There is one on every corner and they all look more or less the same.
By Steve Moran
I am sitting in my backyard writing this on the afternoon of July 3rd. In Sacramento and a number of other places — at least in California — selling “safe and sane” fireworks is, for 10 days, a huge, huge business. They are way more prolific than even Starbucks.
Only not-for-profits are allowed to sell fireworks and only for a few days leading up to Independence Day. And it is crazy stuff. You can spend as little as a buck for something not very entertaining. The price goes all the way up to $500 or $600 for a huge neighborhood pack.
Just About The Same
Driving around and seeing them on every corner made me realize that fireworks stands and senior living are just about the same . . .
There is one on every corner and they all look more or less the same . . .
Now hear me out.
At least in my area, there appear to be just three brands of fireworks being sold. TNT, Phantom, and Black Cat. And in doing a bit of reconnaissance at competing stands, they mostly sell the same thing. Though I am sure that if you were to talk to experts from TNT or Phantom they would be able to tell you the fine points of why they are different.
Though senior living has more brands, in reality, the differences are pretty subtle.
There Are Differences . . .
When it comes to fireworks, there are three ways they compete . . .
The biggest single advantage is having the right location where there is a huge amount of traffic.
Then because each of the stands supports some kind of not-for-profit . . . often scouts or sports teams . . . the size of their network and influence is likely the most important thing.
As you get closer to the last day of operations sometimes you will see some discounting, which might get you a better show at a lower cost, or it might just get you fireworks that no one wants.

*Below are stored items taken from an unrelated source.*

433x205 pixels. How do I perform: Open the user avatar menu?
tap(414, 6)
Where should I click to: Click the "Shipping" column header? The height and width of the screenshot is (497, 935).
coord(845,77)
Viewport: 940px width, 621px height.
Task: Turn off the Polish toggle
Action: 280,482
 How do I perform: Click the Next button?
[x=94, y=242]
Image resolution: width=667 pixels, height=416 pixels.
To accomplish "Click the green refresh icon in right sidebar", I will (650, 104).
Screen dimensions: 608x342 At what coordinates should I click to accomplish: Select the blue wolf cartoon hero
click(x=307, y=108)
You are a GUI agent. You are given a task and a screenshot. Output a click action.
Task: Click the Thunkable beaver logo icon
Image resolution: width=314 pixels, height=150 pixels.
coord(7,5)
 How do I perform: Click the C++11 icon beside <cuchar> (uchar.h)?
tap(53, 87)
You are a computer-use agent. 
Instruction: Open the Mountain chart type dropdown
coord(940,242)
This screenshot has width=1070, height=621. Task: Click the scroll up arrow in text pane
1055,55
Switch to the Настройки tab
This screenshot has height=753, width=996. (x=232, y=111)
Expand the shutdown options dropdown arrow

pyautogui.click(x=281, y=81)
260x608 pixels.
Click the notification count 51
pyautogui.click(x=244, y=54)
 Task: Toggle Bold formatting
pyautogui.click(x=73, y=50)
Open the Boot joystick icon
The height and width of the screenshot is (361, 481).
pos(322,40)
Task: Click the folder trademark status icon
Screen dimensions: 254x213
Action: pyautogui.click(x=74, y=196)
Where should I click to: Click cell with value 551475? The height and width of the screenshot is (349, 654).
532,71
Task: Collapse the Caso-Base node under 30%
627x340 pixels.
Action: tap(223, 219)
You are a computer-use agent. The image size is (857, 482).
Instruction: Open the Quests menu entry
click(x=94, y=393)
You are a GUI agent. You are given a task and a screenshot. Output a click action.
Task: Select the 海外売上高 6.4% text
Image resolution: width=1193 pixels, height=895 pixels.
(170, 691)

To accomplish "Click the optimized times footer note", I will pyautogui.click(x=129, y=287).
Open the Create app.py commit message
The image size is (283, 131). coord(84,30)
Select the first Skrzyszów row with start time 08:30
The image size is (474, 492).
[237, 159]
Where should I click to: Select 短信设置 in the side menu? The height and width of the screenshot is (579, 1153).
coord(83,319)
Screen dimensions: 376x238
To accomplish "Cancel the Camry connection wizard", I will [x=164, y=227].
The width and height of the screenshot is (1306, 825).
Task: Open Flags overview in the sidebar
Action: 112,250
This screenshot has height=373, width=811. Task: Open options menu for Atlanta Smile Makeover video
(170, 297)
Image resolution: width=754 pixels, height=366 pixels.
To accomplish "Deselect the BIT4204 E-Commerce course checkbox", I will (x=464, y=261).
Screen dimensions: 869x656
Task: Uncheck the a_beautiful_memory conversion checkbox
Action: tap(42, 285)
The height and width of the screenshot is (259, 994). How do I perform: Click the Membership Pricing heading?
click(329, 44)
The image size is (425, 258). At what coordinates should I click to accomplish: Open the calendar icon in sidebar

See . . . just like senior living.
One Final Difference
I don’t actually know if this is true but there is one other way they may compete and that is with amazing customer service. The two booths I stopped at had very friendly parents selling wares, but I was not blown away . . . this is not a criticism, but I am thinking that a booth could actually create some kind of experience that would draw in new customers and create repeat customers and become a “word of mouth” fireworks juggernaut.
What do you think?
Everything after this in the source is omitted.